Physiotherapy

Hamstring Injury

Introduction to Hamstring Injury

The hamstrings are the muscle on the back of the thigh that help to bend the knee and extend the hip. An injury to this muscle or the tendons is also referred to as a tear, pulled or strained muscle.

Written by Doctify Team 27/04/2020

What is a Hamstring Injury?

Your hamstrings are the muscle on the back of your thigh that help to bend the knee and extend the hip. An injury to this muscle or the tendons that hold the muscle in place is also referred to as a tear, pulled or strained muscle. A hamstring injury is very common, particularly in those who play a lot of sport. A hamstring injury can be divided in three grades based on the severity of the injury. A minor strain is a grade 1 injury, and this may only take a few days to heal, whereas a severe tear, grade 3, may take several months to heal.

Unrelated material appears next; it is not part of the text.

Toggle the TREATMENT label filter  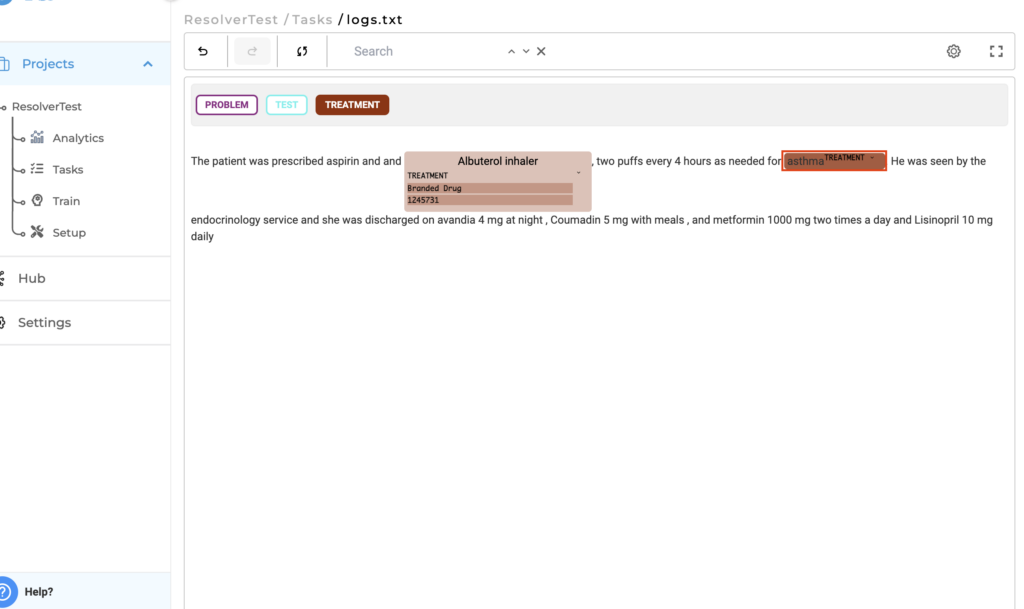[352, 104]
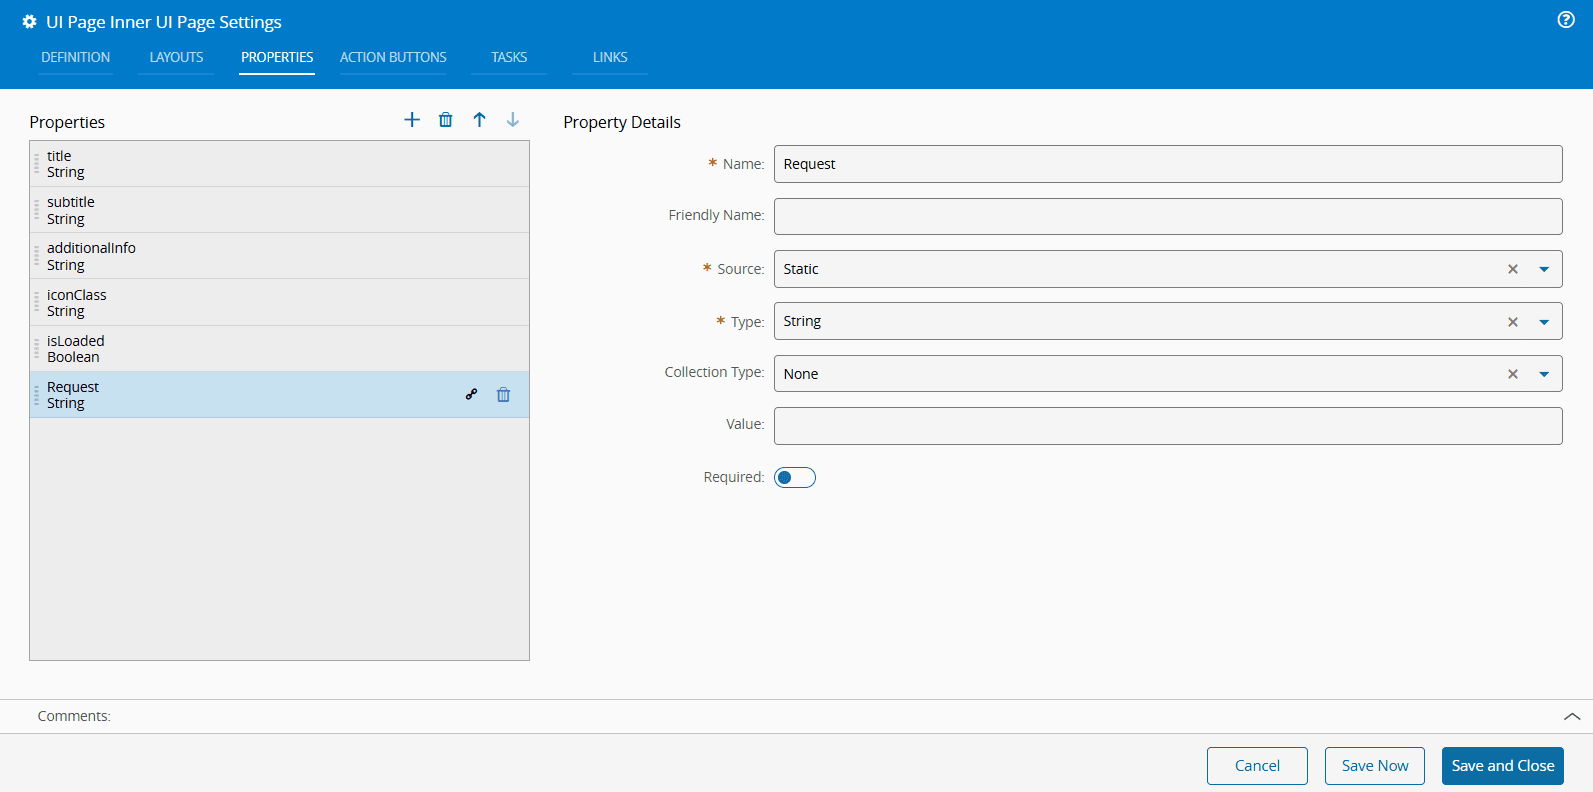Expand the Comments section chevron

click(x=1572, y=716)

What causes a Hamstring Injury?

A hamstring injury occurs when the tendons or muscles are stretched too far. They will either be strained, partially or completely torn off. The hamstrings are mostly active during movements that require the knee to be bent, for instance during running and jumping. Most hamstring injuries occur after sudden movement like sprinting or lunging, hence hamstring injuries are common in sports players.

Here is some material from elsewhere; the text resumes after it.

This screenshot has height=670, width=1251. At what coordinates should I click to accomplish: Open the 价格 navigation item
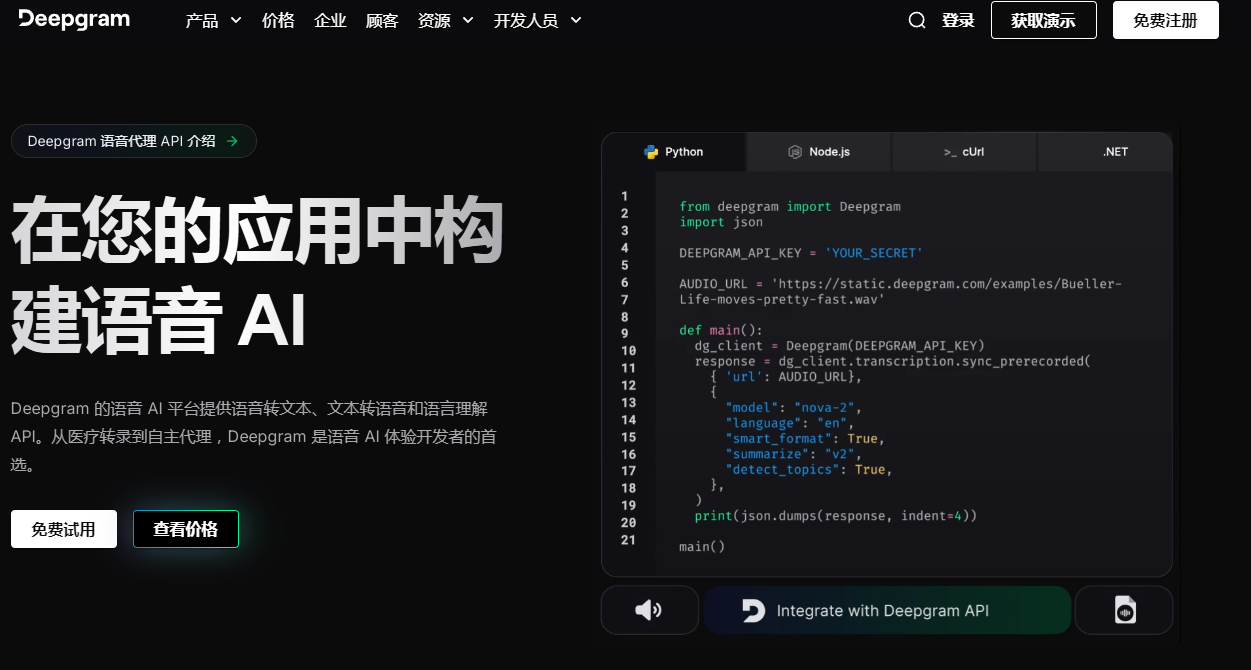coord(278,20)
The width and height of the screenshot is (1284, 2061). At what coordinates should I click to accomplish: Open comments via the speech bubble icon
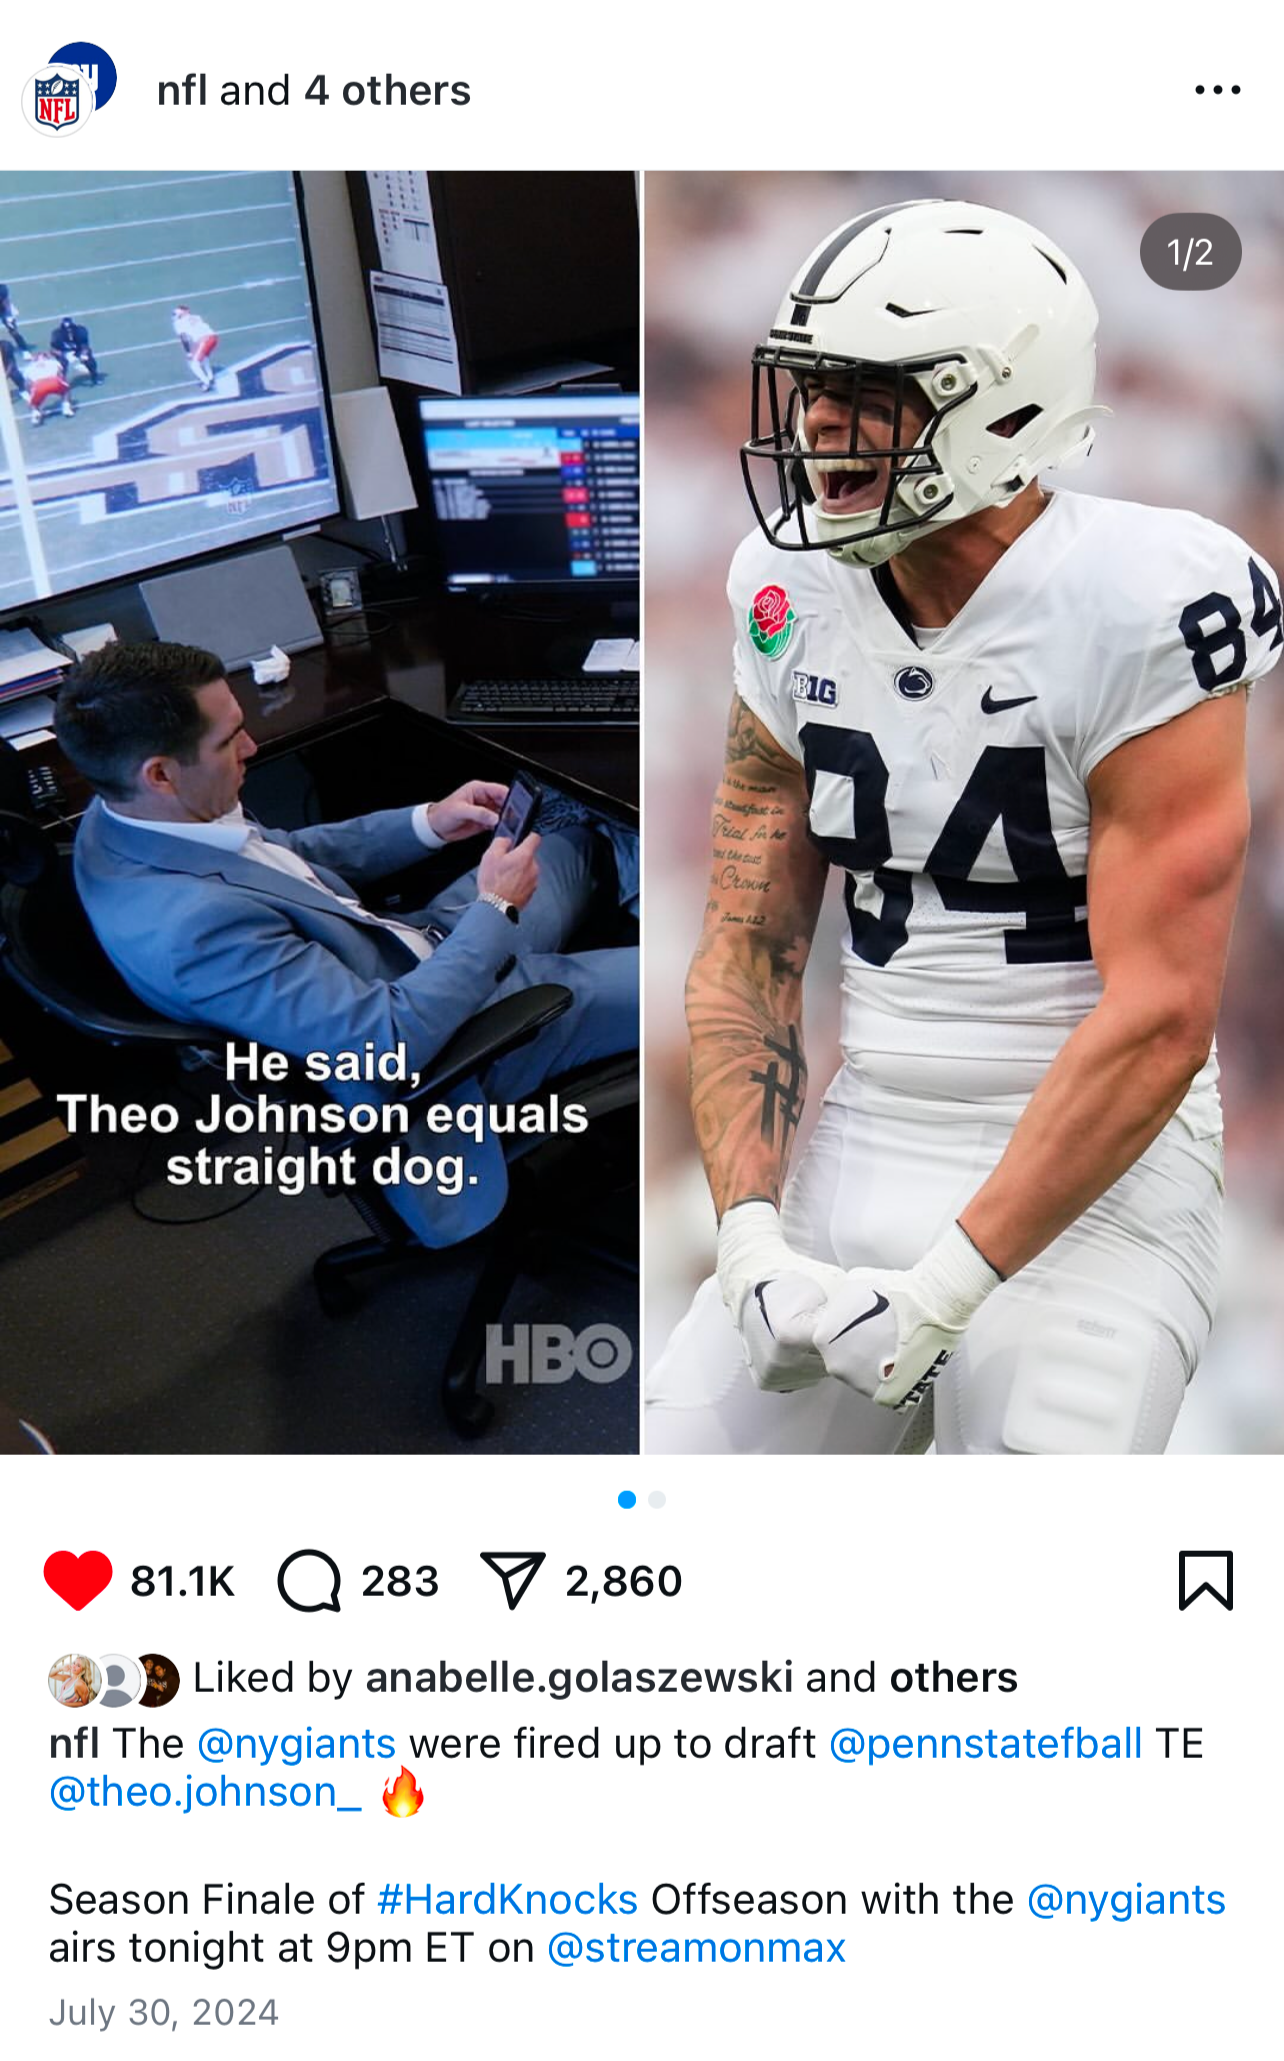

What are the symptoms of a Hamstring Injury?

Hamstring injuries usually cause sudden pain in the back of the thigh, you may also find that it is very painful to walk. There may also be bruising and swelling at the back of the thigh and sometimes the strength of the muscle is weakened. For the most severe injuries, you often feel a snapping sensation in the thigh from where the muscle has been completely torn off and you will not be able to you use leg.

How is a Hamstring Injury treated?

Initial treatment of a hamstring injury involves resting and reducing pain and inflammation. You should avoid moving your leg as much as possible and keep it elevated, you may need to use crutches to get around. For inflammation you can apply an ice pack to the area and use compression bandages or stockings, which are available from a pharmacy. Pain killers and anti-inflammatories such as paracetamol or ibuprofen will help to relive the pain and reduce swelling. Most injuries heal by themselves in a few weeks and once recovered regular stretching of the muscle and ensuring that you are warmed up before exercising will help to reduce the risk of a future hamstring injury. A specialist Sports and Exercise doctor will be able to advise you further on hamstring injuries and answer any questions you may have.